◆ DIRECTIONS FOR THIS TASK: From the data below, return each line in which the string "navigation" is found.

◆ DATA:
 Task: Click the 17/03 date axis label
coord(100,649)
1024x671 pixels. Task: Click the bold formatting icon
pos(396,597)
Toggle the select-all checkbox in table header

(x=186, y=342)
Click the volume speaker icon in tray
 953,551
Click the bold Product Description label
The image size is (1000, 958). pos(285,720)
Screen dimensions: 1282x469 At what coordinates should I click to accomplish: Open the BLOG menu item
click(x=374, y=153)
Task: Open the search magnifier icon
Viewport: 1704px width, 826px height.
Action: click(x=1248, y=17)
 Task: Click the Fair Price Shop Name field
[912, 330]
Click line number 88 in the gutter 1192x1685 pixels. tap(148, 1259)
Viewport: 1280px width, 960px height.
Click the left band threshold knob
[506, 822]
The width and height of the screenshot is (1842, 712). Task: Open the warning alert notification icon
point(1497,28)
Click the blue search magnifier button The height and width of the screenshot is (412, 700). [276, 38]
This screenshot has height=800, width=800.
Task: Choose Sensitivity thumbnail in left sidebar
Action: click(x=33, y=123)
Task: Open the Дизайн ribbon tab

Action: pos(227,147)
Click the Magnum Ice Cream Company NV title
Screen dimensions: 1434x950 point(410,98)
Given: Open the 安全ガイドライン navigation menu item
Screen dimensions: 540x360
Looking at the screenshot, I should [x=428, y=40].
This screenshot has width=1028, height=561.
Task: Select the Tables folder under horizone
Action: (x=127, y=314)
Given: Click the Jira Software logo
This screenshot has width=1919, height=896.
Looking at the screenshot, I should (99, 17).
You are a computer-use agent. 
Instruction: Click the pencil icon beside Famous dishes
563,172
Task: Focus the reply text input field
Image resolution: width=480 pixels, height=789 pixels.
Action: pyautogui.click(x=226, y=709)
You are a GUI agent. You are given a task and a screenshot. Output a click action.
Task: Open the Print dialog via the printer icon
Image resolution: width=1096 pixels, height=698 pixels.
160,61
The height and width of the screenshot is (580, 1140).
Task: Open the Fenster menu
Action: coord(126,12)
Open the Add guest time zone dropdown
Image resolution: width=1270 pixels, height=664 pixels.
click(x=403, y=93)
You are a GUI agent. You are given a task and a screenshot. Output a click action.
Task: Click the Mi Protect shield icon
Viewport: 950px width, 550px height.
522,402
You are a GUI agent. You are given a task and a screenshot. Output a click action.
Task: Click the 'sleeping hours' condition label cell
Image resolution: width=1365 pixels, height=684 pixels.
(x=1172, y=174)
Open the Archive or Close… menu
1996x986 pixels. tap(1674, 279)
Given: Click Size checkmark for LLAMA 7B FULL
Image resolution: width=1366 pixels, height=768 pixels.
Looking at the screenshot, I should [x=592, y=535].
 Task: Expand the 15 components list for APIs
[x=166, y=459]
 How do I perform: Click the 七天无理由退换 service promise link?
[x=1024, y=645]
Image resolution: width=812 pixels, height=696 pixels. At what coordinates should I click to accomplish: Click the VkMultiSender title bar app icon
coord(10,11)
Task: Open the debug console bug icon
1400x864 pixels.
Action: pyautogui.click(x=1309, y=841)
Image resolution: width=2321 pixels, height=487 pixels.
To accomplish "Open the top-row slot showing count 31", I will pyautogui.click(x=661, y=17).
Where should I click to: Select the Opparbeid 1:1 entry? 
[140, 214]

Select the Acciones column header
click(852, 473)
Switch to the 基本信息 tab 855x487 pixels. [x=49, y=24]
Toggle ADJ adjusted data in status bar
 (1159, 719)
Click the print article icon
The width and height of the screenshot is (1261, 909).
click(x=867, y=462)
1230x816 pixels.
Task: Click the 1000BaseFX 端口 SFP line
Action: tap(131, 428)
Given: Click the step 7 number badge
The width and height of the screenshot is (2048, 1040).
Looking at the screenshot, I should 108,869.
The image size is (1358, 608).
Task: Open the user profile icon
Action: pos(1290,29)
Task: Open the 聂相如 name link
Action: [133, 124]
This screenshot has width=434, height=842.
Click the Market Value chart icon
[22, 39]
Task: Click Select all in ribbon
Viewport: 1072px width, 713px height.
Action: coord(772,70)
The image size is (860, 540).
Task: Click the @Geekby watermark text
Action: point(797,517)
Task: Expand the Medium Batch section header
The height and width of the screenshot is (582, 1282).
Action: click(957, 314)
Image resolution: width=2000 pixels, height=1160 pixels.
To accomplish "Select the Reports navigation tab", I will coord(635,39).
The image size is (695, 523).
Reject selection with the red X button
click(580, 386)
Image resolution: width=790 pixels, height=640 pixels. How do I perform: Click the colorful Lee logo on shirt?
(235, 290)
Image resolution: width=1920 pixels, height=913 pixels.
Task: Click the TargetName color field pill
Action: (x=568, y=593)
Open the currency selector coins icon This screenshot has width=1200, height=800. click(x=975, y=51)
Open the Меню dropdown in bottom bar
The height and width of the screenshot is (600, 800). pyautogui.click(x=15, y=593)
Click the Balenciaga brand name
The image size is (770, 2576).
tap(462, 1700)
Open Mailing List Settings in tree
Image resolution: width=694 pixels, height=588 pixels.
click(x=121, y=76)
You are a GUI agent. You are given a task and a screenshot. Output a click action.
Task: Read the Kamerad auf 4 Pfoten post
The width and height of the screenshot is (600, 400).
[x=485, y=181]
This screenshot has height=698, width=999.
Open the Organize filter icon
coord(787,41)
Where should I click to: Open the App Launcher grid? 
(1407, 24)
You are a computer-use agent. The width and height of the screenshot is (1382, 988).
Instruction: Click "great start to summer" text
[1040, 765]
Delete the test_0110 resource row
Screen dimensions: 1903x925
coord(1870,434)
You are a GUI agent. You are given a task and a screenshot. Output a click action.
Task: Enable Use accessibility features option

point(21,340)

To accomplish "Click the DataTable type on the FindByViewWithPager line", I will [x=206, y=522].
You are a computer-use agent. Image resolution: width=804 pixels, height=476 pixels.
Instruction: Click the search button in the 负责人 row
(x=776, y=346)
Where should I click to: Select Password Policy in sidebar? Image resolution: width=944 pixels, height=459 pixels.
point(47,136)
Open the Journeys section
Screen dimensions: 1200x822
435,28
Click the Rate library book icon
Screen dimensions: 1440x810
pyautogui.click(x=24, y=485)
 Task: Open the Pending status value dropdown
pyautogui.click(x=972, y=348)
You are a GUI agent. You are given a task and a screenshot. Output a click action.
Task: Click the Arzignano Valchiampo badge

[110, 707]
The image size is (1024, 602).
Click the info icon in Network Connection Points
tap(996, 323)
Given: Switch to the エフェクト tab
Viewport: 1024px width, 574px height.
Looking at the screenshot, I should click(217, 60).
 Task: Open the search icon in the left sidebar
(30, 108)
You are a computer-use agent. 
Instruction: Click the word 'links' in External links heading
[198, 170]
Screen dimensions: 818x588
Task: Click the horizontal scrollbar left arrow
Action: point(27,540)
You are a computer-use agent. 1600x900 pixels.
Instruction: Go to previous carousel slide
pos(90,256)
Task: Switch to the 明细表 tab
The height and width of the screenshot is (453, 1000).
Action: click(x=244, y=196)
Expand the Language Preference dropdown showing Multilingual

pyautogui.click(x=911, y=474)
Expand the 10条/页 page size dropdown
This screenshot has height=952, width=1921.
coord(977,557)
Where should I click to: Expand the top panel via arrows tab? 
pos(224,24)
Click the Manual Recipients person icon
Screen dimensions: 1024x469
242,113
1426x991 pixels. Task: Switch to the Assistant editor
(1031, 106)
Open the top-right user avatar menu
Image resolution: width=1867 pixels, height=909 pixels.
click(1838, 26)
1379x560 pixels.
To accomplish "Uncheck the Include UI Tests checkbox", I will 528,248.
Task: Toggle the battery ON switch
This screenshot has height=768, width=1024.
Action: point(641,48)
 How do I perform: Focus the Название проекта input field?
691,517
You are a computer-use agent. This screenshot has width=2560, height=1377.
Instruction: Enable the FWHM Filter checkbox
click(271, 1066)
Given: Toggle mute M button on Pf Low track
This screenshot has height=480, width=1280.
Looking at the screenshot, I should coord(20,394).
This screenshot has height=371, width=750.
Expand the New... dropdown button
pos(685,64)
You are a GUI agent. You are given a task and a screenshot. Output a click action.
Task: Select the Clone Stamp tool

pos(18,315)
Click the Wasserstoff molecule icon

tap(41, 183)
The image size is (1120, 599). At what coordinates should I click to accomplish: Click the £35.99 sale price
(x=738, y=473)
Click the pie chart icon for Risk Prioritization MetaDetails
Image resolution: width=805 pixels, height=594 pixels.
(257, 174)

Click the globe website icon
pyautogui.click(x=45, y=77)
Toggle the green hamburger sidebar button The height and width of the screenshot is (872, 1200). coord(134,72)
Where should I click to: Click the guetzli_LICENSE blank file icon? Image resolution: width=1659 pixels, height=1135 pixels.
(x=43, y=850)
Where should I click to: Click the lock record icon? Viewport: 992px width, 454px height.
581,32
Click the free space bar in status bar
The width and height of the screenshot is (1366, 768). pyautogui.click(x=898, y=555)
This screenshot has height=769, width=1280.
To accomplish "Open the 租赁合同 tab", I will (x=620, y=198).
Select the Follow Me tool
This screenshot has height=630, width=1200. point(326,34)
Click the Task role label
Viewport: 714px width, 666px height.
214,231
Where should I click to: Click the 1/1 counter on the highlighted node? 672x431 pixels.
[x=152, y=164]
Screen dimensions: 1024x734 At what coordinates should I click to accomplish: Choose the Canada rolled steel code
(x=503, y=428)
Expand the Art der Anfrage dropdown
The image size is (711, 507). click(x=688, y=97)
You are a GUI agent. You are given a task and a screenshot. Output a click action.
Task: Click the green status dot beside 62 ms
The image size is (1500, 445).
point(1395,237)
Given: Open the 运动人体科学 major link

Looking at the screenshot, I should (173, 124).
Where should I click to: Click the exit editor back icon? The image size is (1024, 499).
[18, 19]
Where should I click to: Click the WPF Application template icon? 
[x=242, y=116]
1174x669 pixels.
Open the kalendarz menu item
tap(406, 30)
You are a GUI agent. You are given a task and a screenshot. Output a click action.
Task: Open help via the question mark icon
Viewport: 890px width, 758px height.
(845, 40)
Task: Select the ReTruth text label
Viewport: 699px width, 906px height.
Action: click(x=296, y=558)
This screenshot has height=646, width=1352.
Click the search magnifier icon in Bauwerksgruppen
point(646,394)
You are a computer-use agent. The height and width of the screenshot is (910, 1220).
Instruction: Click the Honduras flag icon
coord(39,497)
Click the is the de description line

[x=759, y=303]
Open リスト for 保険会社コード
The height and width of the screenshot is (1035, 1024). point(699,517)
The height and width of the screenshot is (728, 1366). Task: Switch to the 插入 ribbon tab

◆ RESPONSE TO THIS TASK:
Given: Open the 安全ガイドライン navigation menu item
To accomplish "Select the Reports navigation tab", I will coord(635,39).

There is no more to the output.